Review by Robbie Burns

Assistant vice principal, Bede Academy (Emmanuel Schools Foundation)

30 Apr 2023, 5:00

Book

Visible Learning: The sequel. A Synthesis of over 2,100 meta-analyses relating to achievement

By John Hattie

Publisher

Routledge

ISBN 10

1032462035

Published

20 Mar 2023

After decades of collaboration with governments, regional departments, school leaders and teachers, John Hattie returns to revisit the foundations of his work. With Visible learning: The sequel, he offers a new generation of educators far more than a new and updated compendium of research findings; I have no doubt that this final offering will be seen as prophetic, and will be discussed and debated for years to come.

First and foremost, one of the greatest achievements of Visible learning: The sequel is that it safeguards policy makers and school leaders alike from ‘The Next Big Thing’. When Hattie published the first intalment of Visible Learning in 2009, the teaching profession was not as research literate as it is now. But this transition has come at a price.

One of the problems with our new found obsession with educational research is that we are too willing to uncritically absorb piecemeal research summaries and bite-sized takeaways of much larger and more complex findings. We are also at the mercy of think tanks and foundations that don’t always provide the nuance their findings merit.

Visible Learning is not a culprit of this facsimile version of research engagement. In fact, because of the vast pool of research Hattie draws upon, many of the book’s claims about what makes for effective education feel contradictory. But Hattie doesn’t shy away from this. Instead, he embraces it wholeheartedly and shares his puzzlement through honest reflection.

This should be our stance too: take off our ideological lenses and delve deeper into the paradoxes of what makes learning work. A great example is the book’s section on teaching strategies, which places meta-analyses for explicit and direct instruction (with effect sizes of 0.56 and 0.63) next to problem-based teaching (with an effect size of 0.61). Rather than seeing them as opposed, Hattie chooses to widen the paradigm to consider how both can be used at the right time and in the right way, according to the types of knowledge being learned and the needs of students.

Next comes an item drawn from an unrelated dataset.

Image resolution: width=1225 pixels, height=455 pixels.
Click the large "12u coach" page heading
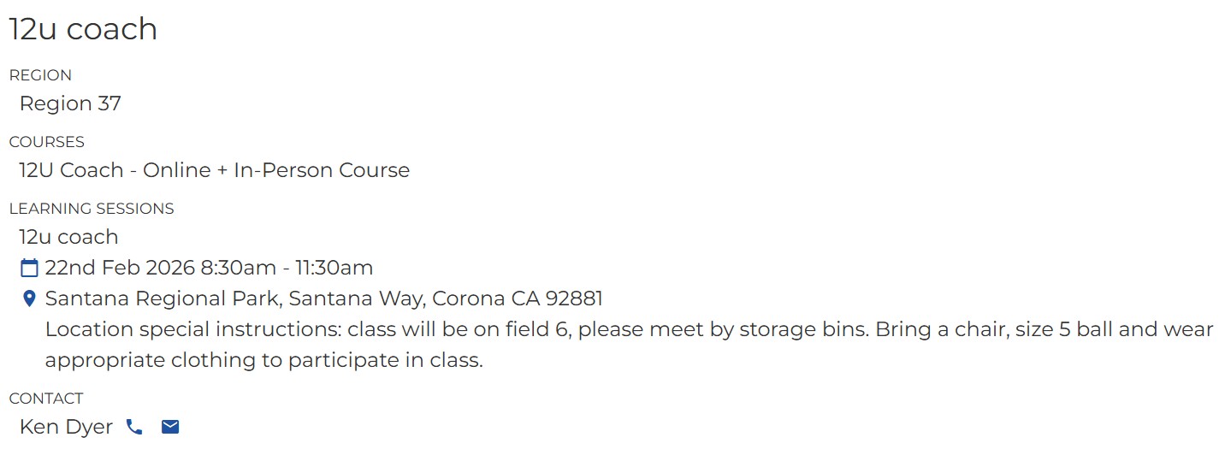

Hattie could have embraced philosophical dichotomies, but chose not too

After sixteen years of working on Visible Learning, Hattie continues to draw us into genuine conversation about what research really tells us, beckoning us to explore further. With this sequel, he is handing us the baton, asking us to take up the call of putting research at the service of student achievement. And his razor-sharp focus on what will make the most difference to the greatest number, guided by the empirical data, presents a grand narrative that is quite compelling. Until he tries to dabble in the philosophical, leaving a few moments in the book that feel a little odd.

Amazingly, Hattie seems to quote scholars at length whose theoretical positions remain hotly contested while completely leaving out others whose work has been shown by clear empirical evidence to have had a significant impact on student attainment when applied in the classroom.

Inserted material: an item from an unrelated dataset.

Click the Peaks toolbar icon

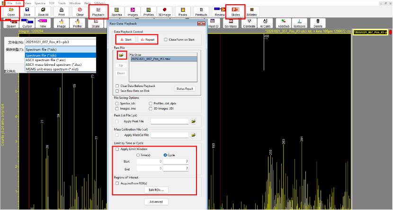[x=183, y=11]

For example, in his section on ‘School and Society’, Hattie counts Paolo Freire as one of his key influences, claiming that Visible learning: The sequel has ‘remarkable parallels’ to Freire’s work. Like Freire, Hattie decries the amount of teacher talk and the narrative structure of much educational activity, but then states in the curriculum section that ‘the use of intentional or deliberate teaching wins out repeatedly’ when it comes to reading.

Coupled with the effect sizes of direct and explicit instruction already mentioned, it’s clear the teaching methods Hattie and Freire dislike are nevertheless effective, particularly in core subjects. At this point, Hattie could have embraced philosophical dichotomies just as he does empirical contradictions. He could have included Engelmann, Hirsch or Rosenshine in his grand story, but chose not to. This left me a little perplexed, to say the least.

Don’t let these philosophical shortcomings stop you buying this book. Hattie ends it with an invitation to continue the conversation in response to the story he has developed, and I for one heartily accept. Meanwhile, its commitment to scientific integrity, particularly with regard to pedagogical models and implementation, make it a touchstone text for teaching and leadership practice.